= WHAT NEEDS TO BE DONE =
All of the data should be copied exactly, with the pictures left out.

===== SOURCE DATA =====

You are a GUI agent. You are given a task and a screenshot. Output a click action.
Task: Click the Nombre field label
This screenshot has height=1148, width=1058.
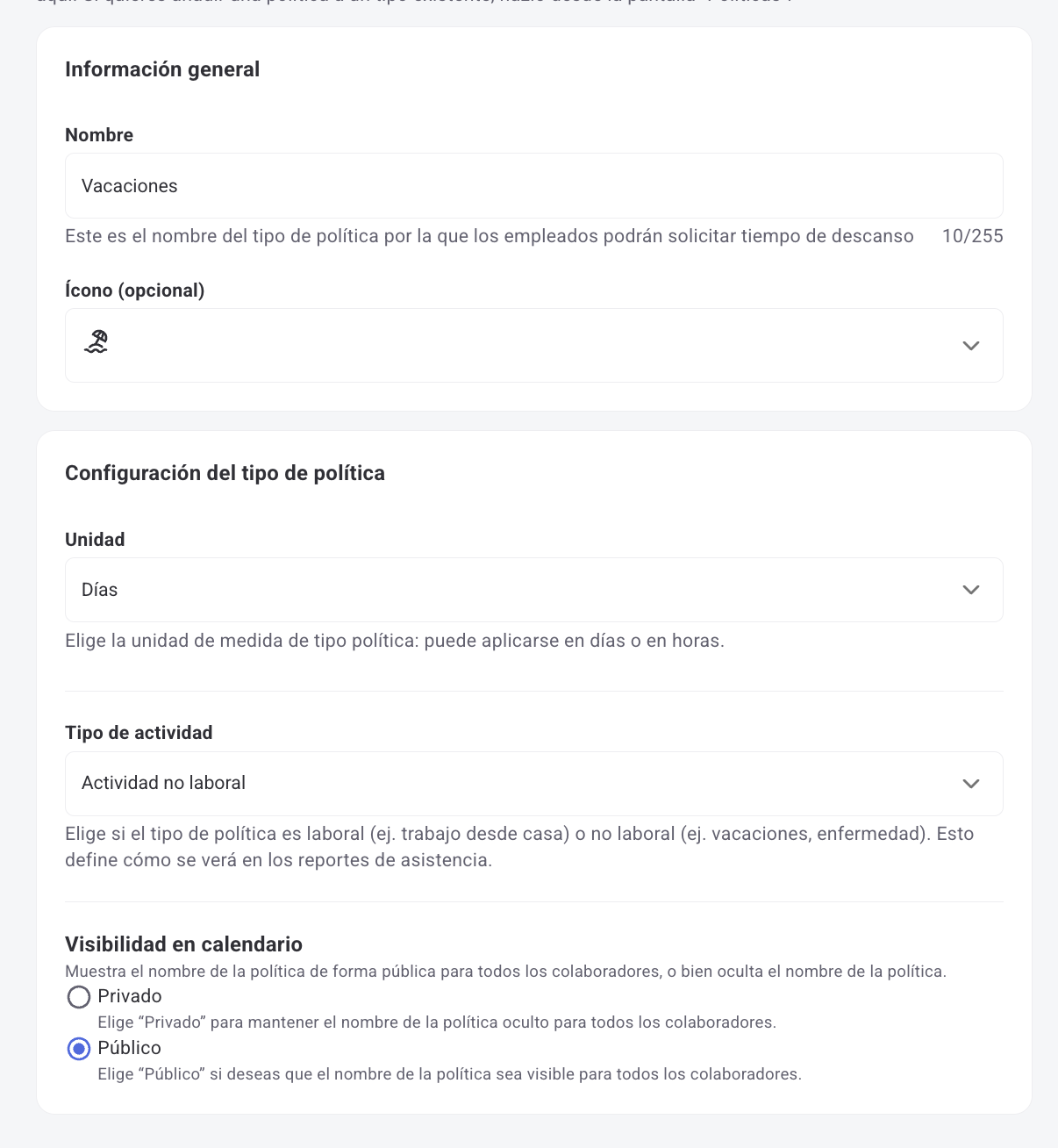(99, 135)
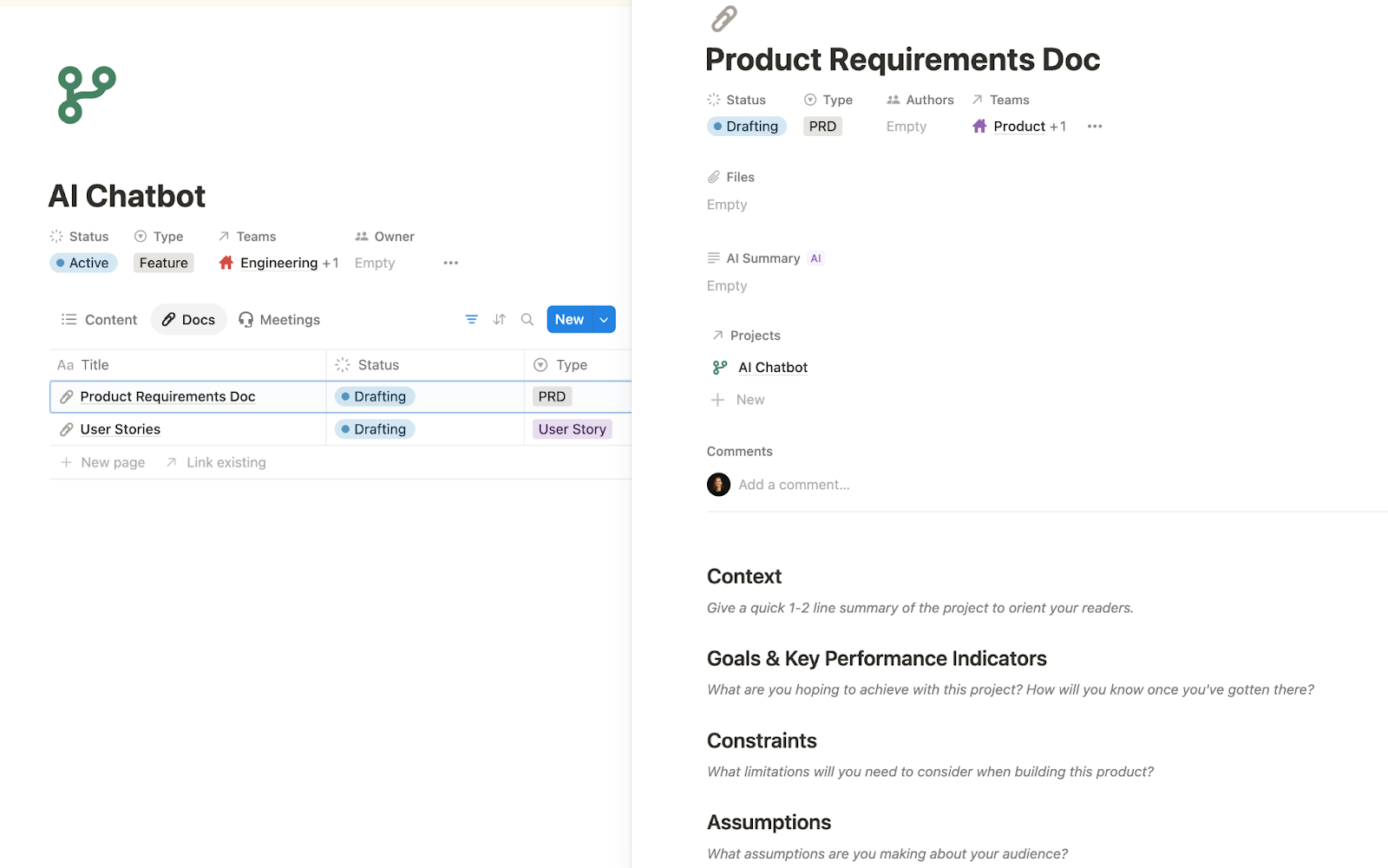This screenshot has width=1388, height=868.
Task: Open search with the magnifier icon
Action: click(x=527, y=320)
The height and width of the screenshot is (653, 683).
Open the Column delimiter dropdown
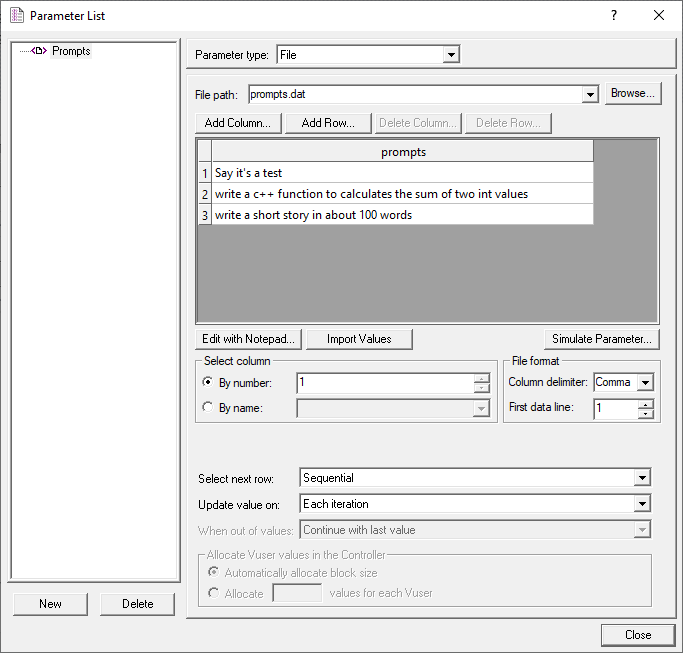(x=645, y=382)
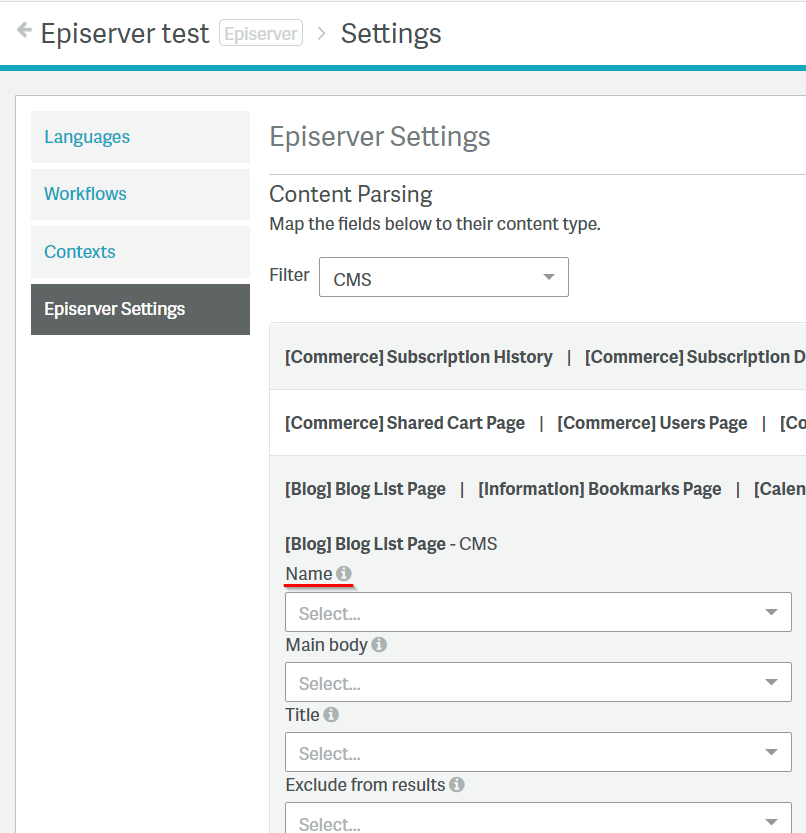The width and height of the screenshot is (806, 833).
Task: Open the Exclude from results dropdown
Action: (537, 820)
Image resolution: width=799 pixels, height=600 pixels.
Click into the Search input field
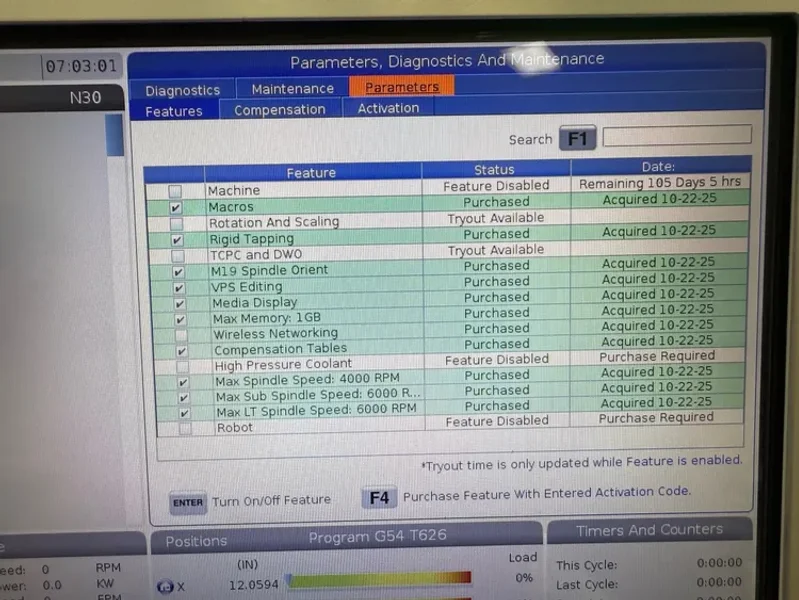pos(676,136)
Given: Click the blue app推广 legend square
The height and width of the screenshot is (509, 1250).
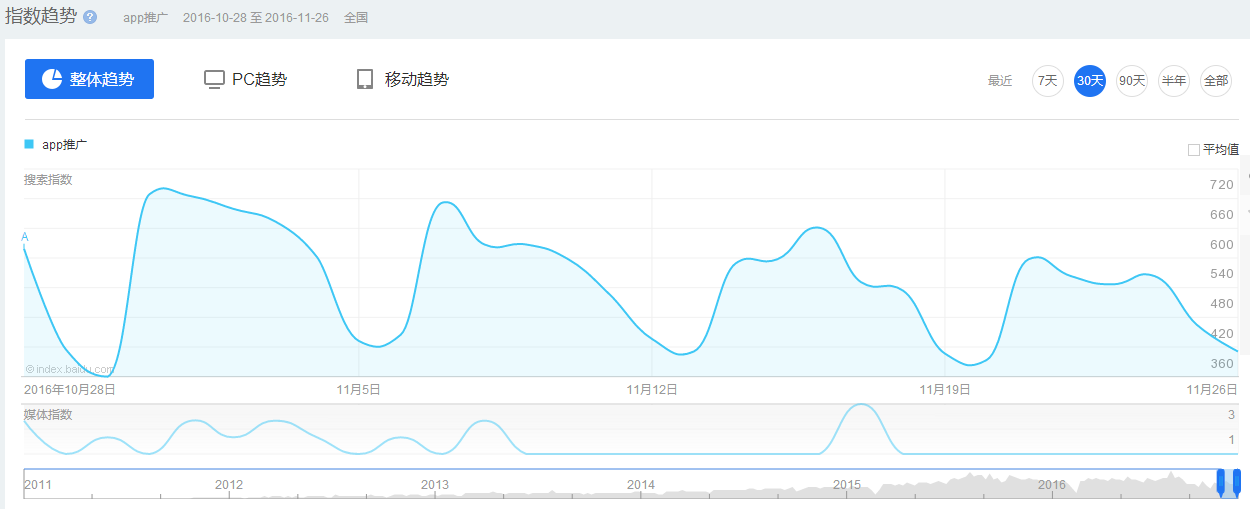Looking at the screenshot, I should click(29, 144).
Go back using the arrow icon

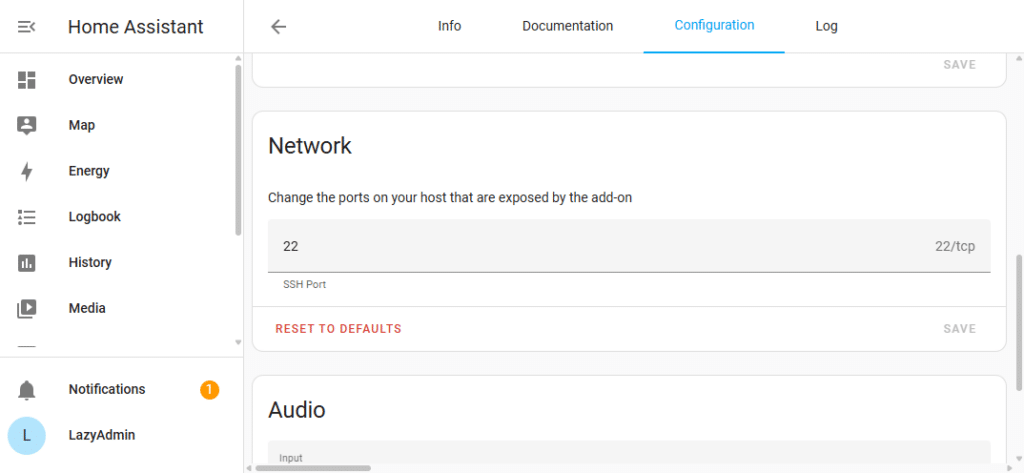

=====

= REPLY TO THE TASK =
You are a GUI agent. You are given a task and a screenshot. Output a click action.
Task: Click the Nombre field label
This screenshot has height=1148, width=1058.
(99, 135)
This screenshot has width=1388, height=868.
Task: Open search with the magnifier icon
Action: click(x=527, y=320)
The height and width of the screenshot is (653, 683).
Open the Column delimiter dropdown
(x=645, y=382)
The width and height of the screenshot is (806, 833).
Task: Open the Exclude from results dropdown
Action: (537, 820)
Image resolution: width=799 pixels, height=600 pixels.
Click into the Search input field
pos(676,136)
Given: Click the blue app推广 legend square
The height and width of the screenshot is (509, 1250).
Looking at the screenshot, I should click(29, 144).
Go back using the arrow icon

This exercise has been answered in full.